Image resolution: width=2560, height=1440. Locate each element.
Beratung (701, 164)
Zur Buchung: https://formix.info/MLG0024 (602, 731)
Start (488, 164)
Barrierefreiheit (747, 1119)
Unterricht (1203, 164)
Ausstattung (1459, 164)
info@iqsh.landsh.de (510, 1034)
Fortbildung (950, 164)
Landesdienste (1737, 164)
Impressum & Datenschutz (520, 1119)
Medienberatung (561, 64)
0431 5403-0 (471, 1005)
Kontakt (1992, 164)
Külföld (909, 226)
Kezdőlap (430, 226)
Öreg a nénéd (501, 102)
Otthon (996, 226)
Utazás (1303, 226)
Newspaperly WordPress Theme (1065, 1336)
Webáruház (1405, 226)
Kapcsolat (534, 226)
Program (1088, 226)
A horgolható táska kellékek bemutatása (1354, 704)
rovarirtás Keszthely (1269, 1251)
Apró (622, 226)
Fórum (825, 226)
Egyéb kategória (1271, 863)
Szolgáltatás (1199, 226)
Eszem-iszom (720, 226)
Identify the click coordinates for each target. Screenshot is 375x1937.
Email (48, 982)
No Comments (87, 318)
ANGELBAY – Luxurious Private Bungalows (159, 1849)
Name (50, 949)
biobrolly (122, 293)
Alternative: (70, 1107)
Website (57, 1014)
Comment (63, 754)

■ WHAT THE TASK ASKS ■
The entries shown above should be copied out word for word.

■ OUTPUT ■
Image resolution: width=2560, height=1440. Locate each element.
Beratung (701, 164)
Zur Buchung: https://formix.info/MLG0024 (602, 731)
Start (488, 164)
Barrierefreiheit (747, 1119)
Unterricht (1203, 164)
Ausstattung (1459, 164)
info@iqsh.landsh.de (510, 1034)
Fortbildung (950, 164)
Landesdienste (1737, 164)
Impressum & Datenschutz (520, 1119)
Medienberatung (561, 64)
0431 5403-0 (471, 1005)
Kontakt (1992, 164)
Külföld (909, 226)
Kezdőlap (430, 226)
Öreg a nénéd (501, 102)
Otthon (996, 226)
Utazás (1303, 226)
Newspaperly WordPress Theme (1065, 1336)
Webáruház (1405, 226)
Kapcsolat (534, 226)
Program (1088, 226)
A horgolható táska kellékek bemutatása (1354, 704)
rovarirtás Keszthely (1269, 1251)
Apró (622, 226)
Fórum (825, 226)
Egyéb kategória (1271, 863)
Szolgáltatás (1199, 226)
Eszem-iszom (720, 226)
Identify the click coordinates for each target. Screenshot is 375x1937.
Email (48, 982)
No Comments (87, 318)
ANGELBAY – Luxurious Private Bungalows (159, 1849)
Name (50, 949)
biobrolly (122, 293)
Alternative: (70, 1107)
Website (57, 1014)
Comment (63, 754)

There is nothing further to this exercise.